Saying the letters as he spread them, Jack very carefully traced Bobby's name onto the glass. He wasn't too good at writing to begin with, even less at doing so with his staff and definitely not backwards. But he was sure that it was still passable. Bobby was spelt with three 'b's right?
Jack stepped back to admire his work and tapped his staff against the glass, hoping that the hunter would notice his name written in frost and figure out who it was. Although, Jack worried, he might think it was some sort of ice creature out to kill him? Most of the creatures that tried to kill Jack knew his name, but then, they were often out to kill him. He didn't randomly stumble onto danger. Usually.
"Jack?"
Jack spun around to the front of the house where Bobby was standing, waiting. He waved him over and the winter spirit bounded towards him, stopping just at the threshold. "Have you heard anything from Sam?" Jack asked, forgoing any greetings or pleasantries.
Bobby sighed. "Yeah, he's alive. So are the others. Sam was still laid up last thing I heard, but no one had any idea about you." He shook his head. "Thought you might have died."
Jack shuddered. He had come closer to death in last few years than he had ever come in the three hundred years before it, but this time had been way too close. "The other seasonal spirits rescued me. There was nearly a war over it. Very exciting, but unimportant. How hurt is 'alive'?"
Bobby shook his head. "Jess was released, James' hands are pretty messed up but they'll heal, and Sam's still full of stitches that need to come out. But they'll be fine soon enough."
"So long as nothing else attacks them," Jack said. He frowned. "What was that? I've seen a few demons before but that one was different. Stronger."
Bobby shrugged. He gestured inside a little helplessly. "I've searched every damn book I could find for anything on that demon for John, and I've searched through it all again since I heard about Sam." He sighed. "I've still found nothing."
"Well, it had yellow eyes, and it can make fire, and it can give visions - but only if it's set fire to your house at some point," Jack summarised.

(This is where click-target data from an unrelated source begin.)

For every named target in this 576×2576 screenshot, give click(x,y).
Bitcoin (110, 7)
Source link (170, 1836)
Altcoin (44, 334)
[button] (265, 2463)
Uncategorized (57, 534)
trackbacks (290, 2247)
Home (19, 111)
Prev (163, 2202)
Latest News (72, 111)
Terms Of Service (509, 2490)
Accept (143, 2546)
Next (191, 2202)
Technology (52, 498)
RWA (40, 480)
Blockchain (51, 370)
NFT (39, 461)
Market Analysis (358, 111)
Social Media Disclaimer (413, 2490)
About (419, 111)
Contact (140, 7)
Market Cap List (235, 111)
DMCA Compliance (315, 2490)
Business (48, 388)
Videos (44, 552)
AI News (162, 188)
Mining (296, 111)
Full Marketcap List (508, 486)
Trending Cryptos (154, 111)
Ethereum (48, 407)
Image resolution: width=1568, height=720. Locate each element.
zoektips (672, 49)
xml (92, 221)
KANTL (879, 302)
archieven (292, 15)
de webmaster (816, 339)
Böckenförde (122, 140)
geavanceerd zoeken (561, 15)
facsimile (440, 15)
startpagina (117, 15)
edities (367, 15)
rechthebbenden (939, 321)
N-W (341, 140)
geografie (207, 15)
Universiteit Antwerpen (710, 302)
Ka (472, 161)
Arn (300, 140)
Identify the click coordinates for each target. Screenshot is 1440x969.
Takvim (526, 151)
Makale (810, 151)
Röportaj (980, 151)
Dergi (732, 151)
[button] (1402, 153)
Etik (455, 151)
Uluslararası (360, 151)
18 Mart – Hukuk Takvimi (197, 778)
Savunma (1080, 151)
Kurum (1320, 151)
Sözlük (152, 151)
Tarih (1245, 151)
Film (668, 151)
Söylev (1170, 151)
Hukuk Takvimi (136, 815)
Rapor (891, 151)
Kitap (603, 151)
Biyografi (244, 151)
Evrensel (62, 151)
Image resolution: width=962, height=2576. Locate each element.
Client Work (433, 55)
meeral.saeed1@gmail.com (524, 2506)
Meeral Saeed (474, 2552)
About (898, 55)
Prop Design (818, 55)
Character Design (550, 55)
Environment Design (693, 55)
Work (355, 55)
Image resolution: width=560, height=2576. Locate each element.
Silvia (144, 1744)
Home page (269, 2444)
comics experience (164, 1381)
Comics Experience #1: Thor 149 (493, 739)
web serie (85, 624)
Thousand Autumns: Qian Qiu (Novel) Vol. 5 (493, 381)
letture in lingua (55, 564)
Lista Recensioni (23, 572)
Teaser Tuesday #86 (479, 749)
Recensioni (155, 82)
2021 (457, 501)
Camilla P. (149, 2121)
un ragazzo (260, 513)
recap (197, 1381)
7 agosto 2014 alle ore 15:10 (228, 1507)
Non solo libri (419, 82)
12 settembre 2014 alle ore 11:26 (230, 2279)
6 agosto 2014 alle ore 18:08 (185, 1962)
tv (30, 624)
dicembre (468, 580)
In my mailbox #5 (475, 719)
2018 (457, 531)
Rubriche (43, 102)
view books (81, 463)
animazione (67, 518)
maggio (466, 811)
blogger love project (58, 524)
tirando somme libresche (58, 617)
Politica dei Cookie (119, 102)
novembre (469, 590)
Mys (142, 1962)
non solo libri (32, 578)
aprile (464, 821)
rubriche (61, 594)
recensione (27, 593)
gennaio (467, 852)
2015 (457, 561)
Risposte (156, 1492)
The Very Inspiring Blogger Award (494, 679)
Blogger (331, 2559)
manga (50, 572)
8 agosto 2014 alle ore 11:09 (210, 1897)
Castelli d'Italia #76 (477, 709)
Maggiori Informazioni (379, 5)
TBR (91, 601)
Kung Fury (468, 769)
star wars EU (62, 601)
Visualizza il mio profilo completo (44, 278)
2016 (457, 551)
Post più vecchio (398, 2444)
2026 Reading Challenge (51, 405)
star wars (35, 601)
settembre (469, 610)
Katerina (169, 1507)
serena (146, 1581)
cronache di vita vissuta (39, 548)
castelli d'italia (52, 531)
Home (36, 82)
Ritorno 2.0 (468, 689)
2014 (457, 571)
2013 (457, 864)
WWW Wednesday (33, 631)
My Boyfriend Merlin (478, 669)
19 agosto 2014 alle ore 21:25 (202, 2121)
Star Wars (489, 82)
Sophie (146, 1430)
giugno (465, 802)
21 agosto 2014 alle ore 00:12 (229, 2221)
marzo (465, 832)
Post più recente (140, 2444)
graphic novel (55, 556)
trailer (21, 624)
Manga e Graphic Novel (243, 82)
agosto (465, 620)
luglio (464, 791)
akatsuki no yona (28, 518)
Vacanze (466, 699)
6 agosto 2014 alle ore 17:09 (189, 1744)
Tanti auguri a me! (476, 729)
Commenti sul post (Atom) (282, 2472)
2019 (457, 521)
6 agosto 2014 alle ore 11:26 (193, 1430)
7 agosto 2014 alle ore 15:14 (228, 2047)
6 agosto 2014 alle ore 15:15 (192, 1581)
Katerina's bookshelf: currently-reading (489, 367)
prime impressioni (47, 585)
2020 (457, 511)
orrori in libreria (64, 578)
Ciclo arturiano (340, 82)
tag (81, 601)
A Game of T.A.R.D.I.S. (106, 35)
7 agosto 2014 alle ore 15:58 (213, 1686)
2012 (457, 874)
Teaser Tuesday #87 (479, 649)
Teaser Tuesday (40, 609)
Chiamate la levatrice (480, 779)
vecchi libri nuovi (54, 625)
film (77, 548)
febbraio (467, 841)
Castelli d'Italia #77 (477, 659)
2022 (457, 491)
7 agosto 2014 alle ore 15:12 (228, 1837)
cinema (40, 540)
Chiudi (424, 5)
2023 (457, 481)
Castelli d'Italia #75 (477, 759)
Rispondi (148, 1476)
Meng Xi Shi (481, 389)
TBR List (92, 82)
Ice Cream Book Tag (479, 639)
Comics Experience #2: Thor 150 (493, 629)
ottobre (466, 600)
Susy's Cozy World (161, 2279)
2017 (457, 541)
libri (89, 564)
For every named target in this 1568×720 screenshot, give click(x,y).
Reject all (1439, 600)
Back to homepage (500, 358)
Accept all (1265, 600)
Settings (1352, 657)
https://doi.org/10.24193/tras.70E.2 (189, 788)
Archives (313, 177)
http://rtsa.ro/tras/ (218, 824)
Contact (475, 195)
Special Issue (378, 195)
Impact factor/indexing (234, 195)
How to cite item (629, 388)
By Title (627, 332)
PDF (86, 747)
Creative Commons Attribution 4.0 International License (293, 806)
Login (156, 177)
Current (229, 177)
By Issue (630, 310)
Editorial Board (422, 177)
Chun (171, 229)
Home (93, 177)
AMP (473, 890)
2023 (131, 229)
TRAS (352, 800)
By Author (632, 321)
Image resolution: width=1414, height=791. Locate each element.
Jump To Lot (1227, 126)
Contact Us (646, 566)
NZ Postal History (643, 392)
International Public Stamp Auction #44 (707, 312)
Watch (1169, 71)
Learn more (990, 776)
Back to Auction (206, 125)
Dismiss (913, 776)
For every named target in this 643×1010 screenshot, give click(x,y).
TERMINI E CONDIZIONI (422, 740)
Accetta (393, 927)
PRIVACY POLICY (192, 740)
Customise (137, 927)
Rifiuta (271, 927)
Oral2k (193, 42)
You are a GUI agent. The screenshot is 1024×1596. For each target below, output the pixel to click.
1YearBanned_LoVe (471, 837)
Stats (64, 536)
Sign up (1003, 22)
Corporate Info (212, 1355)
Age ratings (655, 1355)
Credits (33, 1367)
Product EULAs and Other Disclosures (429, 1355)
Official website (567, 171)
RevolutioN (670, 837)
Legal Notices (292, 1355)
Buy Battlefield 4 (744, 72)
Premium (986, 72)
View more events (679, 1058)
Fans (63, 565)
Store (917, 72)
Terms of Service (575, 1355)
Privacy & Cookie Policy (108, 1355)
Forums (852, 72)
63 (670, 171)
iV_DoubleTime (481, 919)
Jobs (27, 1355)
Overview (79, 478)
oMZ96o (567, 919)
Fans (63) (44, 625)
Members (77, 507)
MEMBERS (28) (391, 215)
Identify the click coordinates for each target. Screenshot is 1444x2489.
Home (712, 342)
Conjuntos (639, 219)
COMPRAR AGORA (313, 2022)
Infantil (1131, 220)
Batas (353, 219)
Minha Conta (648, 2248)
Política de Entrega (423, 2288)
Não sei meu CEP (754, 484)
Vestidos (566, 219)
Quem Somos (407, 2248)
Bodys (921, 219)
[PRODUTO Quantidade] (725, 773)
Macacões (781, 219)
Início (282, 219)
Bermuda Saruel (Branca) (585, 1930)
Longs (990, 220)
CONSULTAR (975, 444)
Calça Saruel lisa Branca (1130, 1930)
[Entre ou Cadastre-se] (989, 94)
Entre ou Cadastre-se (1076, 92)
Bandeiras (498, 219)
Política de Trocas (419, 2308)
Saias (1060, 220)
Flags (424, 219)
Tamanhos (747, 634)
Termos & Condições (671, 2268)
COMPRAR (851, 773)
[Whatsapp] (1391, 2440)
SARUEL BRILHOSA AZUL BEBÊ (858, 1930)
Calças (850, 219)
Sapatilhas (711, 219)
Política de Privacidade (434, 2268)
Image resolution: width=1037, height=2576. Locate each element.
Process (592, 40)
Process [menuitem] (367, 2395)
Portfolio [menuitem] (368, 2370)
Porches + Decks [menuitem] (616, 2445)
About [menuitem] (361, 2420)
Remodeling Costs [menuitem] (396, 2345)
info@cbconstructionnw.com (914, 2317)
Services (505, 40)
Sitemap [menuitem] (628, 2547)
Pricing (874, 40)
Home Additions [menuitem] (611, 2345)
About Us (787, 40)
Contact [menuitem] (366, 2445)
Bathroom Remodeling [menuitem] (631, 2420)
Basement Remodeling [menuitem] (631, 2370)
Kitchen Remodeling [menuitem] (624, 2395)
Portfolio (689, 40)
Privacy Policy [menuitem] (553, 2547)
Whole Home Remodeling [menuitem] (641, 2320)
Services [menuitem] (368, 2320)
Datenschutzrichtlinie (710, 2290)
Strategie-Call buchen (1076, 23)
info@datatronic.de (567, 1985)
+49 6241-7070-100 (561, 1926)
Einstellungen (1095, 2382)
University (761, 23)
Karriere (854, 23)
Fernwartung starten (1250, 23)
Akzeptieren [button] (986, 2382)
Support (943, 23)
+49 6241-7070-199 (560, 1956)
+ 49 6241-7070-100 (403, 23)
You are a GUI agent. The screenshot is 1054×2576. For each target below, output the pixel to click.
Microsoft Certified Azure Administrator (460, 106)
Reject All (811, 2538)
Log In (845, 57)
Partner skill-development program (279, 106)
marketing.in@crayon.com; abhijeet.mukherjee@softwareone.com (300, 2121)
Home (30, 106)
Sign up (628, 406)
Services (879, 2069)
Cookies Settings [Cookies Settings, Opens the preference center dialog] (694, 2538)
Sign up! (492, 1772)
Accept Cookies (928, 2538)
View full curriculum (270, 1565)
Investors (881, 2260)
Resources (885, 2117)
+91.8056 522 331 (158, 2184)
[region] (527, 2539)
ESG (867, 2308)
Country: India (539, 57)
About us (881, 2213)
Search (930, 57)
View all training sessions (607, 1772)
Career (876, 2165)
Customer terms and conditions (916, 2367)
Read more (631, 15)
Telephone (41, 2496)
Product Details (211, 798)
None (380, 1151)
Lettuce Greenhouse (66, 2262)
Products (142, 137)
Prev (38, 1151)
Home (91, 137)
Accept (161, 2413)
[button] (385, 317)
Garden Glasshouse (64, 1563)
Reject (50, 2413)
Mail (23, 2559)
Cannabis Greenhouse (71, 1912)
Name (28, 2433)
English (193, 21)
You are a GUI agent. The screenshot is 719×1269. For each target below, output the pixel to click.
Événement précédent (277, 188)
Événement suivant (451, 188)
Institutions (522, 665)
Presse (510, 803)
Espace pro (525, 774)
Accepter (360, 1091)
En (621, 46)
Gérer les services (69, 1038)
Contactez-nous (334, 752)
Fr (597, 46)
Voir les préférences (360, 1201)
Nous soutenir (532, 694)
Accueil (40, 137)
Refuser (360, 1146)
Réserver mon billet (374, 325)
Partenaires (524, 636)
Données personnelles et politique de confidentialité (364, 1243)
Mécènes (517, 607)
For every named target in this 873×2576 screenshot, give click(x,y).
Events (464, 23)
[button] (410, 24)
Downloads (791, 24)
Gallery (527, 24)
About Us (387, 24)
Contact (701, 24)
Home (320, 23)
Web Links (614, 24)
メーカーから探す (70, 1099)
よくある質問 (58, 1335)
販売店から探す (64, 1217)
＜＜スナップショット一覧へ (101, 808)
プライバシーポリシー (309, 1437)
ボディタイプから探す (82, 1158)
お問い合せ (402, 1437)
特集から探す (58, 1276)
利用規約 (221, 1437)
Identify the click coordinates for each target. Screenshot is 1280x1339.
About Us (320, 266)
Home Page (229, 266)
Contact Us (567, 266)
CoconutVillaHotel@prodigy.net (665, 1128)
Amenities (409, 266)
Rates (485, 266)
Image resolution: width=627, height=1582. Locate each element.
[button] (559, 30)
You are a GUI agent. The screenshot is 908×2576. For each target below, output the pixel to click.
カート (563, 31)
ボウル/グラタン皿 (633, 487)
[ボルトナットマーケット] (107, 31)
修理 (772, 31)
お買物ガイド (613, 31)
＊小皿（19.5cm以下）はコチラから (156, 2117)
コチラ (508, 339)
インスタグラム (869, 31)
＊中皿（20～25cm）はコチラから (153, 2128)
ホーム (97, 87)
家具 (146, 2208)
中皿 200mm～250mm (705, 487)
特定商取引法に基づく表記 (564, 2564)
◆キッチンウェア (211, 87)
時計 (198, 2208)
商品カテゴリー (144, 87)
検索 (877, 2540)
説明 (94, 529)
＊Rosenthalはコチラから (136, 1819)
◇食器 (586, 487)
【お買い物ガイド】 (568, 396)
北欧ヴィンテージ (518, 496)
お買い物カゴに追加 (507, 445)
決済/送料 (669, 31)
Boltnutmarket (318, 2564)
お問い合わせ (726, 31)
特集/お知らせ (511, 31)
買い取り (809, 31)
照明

Bobby nodded. "There's just not that much about demons, much less yellow eyed ones. Either this thing is rare or it's not a demon."
Jack frowned. "I was talking to Jess once about," he began, but trailed off. Didn't the Nightmare King have yellow eyes? It was worth investigating. "It might be a spirit," he suggested. "I told Jess about him. He's the Nightmare King, he can cause bad dreams but he's been underground for years now. This could be him, or he might know about what's going on. He has to know," Jack decided.
"Hold on," Bobby cautioned. "You nearly died. Sam, Jess, James - they all nearly died. You're not going off after some nightmare without backup and without telling the others that you're alive. Stay here," he ordered, and then he disappeared into his house again, leaving Jack alone on the porch with only Rumsfeld's barking - and where was that dog tied up? - for company.
Jack knew that he could go into the house. 'Stay here' meant don't leave the property, not 'don't leave that spot,' but he guessed that he could behave for a few minutes and bask in the evening chill, feeling it revitalise his skin and brush away his exhaustion and all those other things that were in beauty cream ads.
Bobby returned slowly. Jack grinned at him when he heard him coming but his smile shattered when he saw the expression on the older hunter's face.
"Is it Sam?" Jack gasped, clutching his staff to his chest like a teddy bear. He needed to know the truth almost as much as he never wanted to know it. He couldn't lose his first believer, he couldn't.
"No," Bobby choked out. "It's Jessica and James. They're missing."